Reproducible research

A big computer, a complex algorithm and a long time does not equal science.

– Robert Gentleman. SSC 2003, Halifax.

Reproducible research refers to being able to reproduce the analysis and conclusions of a particular investigation given the same raw data. When the analysis requires significant computation, this requires being able to recreate the same computational environment and run the same code on the data.

It may be surprising that a lot of science involving computation is not reproducible. Indeed, the scientific method largely revolves around explaining precisely how conclusions are drawn from experiments, so that they can be verified, modified or refuted in subsequent investigations. In practice, relatively few scientific articles provide enough information to recreate the program used to analyze the raw data, and fewer still make it possible to do this without months of person-effort. In some cases, even the researchers who conducted the analysis would be unable to reproduce the analysis.

How is this possible? One reason is that it has historically been difficult to produce code that is easy to run on many different computer systems. A second is that computational research in many areas is interactive and the various steps performed to acquire data, clean, prepare and analyze it, interpret the results and produce visualizations are not logged in their entirety.
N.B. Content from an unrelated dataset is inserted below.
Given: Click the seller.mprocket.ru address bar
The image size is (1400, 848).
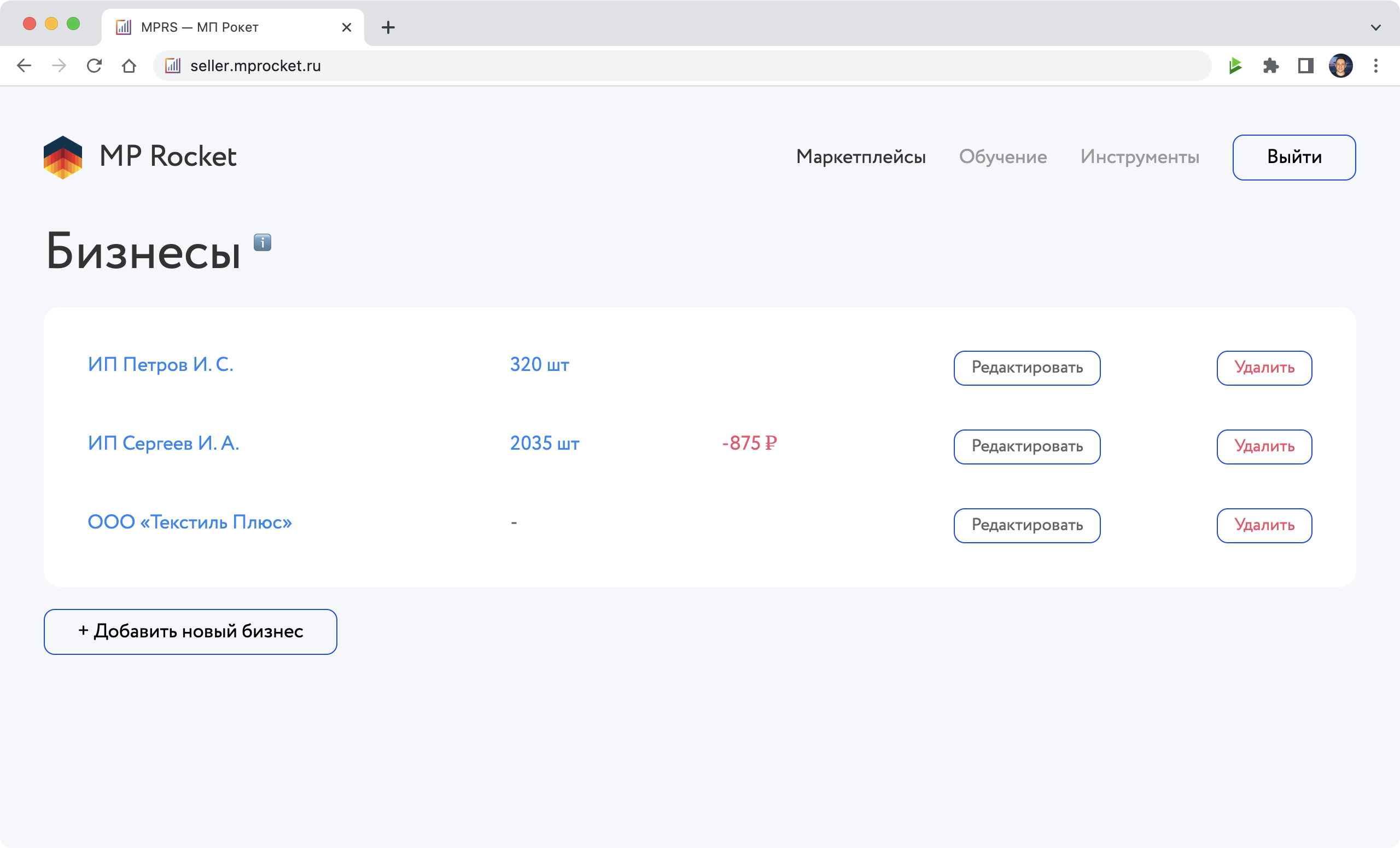Looking at the screenshot, I should pos(682,66).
Neither of these historical reasons is very compelling today. For the first, the vast majority of data analyses are performed using a high-level programming language whose programs can be run on multiple systems, and which have package management features that allow a snapshot of the relevant properties of the computational environment to be recorded. The code can easily be made available on the Internet. The second reason is probably even more disappointing than the first: most scientists would agree that not knowing how the analysis was performed is very problematic. Flexibility on this is likely a result of the recognition that computational research is difficult, especially when researchers do not have the computing expertise required to automate their analysis workflow.

One good reason that research may be impossible to reproduce is if the data cannot be shared. However, in most cases this would not prevent the code used to analyze the data being available.

Reproducible research is one part of a response to the replication crisis. Being able to reproduce an analysis is useful in its own right, and also often makes it easy to perform the same analysis on different data. This makes it feasible for other people to try to replicate or generalize any findings.

One major advantage of reproducible research is that programs for analyzing data are more open. This helps people identify potential statistical issues or programming bugs. Many interesting proposals can then be entertained, e.g. the submission of registered reports: an experiment and its analysis can be accepted for publication before the data is actually collected.